Dive Brief:
- A committee advising the European Medicines Agency is signaling it may recommend against approval of Amylyx Pharmaceuticals’ ALS drug, the company said Tuesday.
- Amylyx said it was informed the Committee for Medicinal Products for Human Use, or CHMP, “is trending toward a negative opinion” of the medicine, which is sold in the U.S. as Relyvrio. The committee next meets in June.
- Amylyx, for its part, plans to request a formal re-examination if the CHMP issues a negative verdict, a process that could take up to four months. The company “disagree[s] with the current view” of the committee and “remain[s] confident” in the data from the key clinical trial of Relyvrio, said Tammy Sarnelli, its head of regulatory affairs and clinical compliance, in a statement.
Dive Insight:
The Food and Drug Administration approved Relyvrio last September, but not without controversy. Prior to the drug’s clearance, the FDA had requested the company start another large trial, but eventually approved the drug before Amylyx got the results.
That approval was largely based on the findings from a smaller study that found patients who took the treatment declined slower than those who’d received a placebo.
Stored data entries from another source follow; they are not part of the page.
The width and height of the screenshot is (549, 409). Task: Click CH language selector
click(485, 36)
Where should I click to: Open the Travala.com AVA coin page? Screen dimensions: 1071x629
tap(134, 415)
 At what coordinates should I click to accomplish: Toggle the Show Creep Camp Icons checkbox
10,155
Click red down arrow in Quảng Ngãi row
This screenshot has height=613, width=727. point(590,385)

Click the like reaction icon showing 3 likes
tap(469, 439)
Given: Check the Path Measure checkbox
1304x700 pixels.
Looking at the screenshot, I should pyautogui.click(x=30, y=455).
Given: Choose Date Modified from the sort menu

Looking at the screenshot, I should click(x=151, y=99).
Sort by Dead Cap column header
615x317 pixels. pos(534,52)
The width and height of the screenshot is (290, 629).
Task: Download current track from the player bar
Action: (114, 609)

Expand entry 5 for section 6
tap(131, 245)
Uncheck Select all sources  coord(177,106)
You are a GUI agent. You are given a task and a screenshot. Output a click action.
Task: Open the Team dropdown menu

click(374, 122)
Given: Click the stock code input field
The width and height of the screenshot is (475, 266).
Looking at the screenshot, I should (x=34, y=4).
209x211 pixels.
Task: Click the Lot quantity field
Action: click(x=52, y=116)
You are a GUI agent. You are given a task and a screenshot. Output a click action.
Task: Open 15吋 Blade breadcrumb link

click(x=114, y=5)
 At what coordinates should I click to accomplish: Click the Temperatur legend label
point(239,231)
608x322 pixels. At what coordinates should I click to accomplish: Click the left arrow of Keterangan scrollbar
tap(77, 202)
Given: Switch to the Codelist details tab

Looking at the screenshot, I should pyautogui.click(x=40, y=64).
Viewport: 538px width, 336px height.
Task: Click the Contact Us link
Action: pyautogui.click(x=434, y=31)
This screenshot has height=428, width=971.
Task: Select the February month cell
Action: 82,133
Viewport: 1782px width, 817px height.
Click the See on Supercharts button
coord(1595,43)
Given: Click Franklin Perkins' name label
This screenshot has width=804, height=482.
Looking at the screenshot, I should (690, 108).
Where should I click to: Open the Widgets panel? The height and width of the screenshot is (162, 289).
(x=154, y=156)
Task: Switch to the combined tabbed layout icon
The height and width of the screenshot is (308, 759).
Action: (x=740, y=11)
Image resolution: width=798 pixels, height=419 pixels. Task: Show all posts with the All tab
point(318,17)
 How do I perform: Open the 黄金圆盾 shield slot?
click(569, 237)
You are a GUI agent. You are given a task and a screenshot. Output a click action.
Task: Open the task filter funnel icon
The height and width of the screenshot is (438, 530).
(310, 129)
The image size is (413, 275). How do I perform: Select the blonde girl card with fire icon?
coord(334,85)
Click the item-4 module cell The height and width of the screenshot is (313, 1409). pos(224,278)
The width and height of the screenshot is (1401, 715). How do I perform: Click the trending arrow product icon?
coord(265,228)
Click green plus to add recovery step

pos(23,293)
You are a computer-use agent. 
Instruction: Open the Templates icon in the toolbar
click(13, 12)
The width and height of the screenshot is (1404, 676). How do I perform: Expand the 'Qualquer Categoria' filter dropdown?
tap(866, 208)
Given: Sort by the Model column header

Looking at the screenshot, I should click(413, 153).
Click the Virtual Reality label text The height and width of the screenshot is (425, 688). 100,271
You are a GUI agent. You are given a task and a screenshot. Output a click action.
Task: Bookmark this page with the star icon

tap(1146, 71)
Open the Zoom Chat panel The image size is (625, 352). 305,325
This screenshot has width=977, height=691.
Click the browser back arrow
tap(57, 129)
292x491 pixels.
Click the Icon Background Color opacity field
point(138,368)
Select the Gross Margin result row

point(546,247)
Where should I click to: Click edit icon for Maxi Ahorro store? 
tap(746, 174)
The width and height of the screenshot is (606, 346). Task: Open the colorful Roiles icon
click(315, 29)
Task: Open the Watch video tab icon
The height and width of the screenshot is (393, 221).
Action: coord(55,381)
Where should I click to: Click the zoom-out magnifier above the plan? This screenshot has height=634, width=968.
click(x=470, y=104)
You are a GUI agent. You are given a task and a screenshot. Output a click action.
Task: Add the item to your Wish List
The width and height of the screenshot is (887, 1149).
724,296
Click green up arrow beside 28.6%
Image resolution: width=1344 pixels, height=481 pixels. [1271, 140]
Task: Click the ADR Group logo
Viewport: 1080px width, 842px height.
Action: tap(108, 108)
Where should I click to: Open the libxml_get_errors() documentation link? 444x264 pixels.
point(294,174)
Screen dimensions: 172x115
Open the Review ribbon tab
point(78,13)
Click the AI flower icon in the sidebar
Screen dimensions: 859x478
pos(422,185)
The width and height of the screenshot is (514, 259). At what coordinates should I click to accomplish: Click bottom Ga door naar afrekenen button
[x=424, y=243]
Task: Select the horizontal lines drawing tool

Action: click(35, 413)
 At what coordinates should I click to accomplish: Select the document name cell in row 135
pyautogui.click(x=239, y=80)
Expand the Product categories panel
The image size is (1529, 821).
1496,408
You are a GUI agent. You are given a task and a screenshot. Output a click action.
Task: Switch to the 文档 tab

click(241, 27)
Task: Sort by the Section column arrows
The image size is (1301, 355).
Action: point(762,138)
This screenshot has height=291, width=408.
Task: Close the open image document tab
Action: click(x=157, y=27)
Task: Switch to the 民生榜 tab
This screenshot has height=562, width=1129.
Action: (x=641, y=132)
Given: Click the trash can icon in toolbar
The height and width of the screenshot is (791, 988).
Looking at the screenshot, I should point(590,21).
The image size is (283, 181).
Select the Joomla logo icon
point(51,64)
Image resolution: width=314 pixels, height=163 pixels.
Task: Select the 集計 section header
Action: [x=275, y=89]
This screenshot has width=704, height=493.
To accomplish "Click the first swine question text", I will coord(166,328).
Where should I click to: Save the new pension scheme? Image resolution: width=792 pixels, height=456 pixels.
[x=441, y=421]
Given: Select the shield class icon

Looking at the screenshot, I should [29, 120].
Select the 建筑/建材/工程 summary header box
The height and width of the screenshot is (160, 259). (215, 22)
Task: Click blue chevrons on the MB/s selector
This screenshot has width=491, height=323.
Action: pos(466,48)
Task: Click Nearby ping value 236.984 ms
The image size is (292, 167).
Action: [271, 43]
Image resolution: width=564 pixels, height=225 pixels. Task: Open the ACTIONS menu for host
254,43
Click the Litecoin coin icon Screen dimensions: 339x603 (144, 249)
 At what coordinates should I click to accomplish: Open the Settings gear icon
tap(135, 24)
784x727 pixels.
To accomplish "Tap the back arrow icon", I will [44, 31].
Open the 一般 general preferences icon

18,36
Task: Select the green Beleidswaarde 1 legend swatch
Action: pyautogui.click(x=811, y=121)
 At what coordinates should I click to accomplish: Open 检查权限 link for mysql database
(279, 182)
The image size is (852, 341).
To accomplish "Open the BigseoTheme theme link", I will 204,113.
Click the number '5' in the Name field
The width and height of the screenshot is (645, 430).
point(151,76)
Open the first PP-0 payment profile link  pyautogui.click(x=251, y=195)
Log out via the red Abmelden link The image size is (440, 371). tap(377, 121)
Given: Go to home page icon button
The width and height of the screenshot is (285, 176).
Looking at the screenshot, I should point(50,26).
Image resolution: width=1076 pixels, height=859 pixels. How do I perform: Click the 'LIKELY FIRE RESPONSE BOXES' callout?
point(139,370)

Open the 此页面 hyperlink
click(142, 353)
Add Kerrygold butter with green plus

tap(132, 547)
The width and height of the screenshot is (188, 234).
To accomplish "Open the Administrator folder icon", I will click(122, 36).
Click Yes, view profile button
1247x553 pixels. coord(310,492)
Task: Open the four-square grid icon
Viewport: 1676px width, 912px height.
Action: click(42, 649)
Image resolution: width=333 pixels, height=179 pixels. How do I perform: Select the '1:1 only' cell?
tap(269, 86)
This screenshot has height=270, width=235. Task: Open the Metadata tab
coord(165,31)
Those prescribed the drug also lived slightly longer as well.
Sales of the treatment, which costs $158,000 per year in the U.S., have taken off since then, surpassing the expectations of Wall Street analysts. In the first quarter of this year, the drug generated more than $71 million for Amylyx.
Yet further growth could be harder to achieve if Amylyx can’t bring the drug to market in Europe.
The FDA and EMA have had opposing views of new drugs before. Just last week, the European regulator recommended pulling the approval for Novartis’ sickle cell disease drug Adakveo, which the FDA cleared for use in 2019.
The EMA could still eventually end up issuing a positive verdict for Relyvrio. Statistics cited by Evercore ISI analyst Michael DiFiore in a client note Tuesday show the CHMP has changed its opinion about 39% of the time when drug applications have been re-examined. That history “makes us believe that [Amylyx] still has a shot” in Europe, DiFiore wrote.
“There has not been a new product approved in the European Union for ALS in over 25 years. We know from the European ALS community that there is a desperate need for new therapeutic options for this devastating disease, and timely access to safe and effective treatments is especially important,” said Stéphanie Hoffmann-Gendebien, Amylyx’s head and general manager of international markets.
Amylyx shares fell about 2% in trading on Tuesday.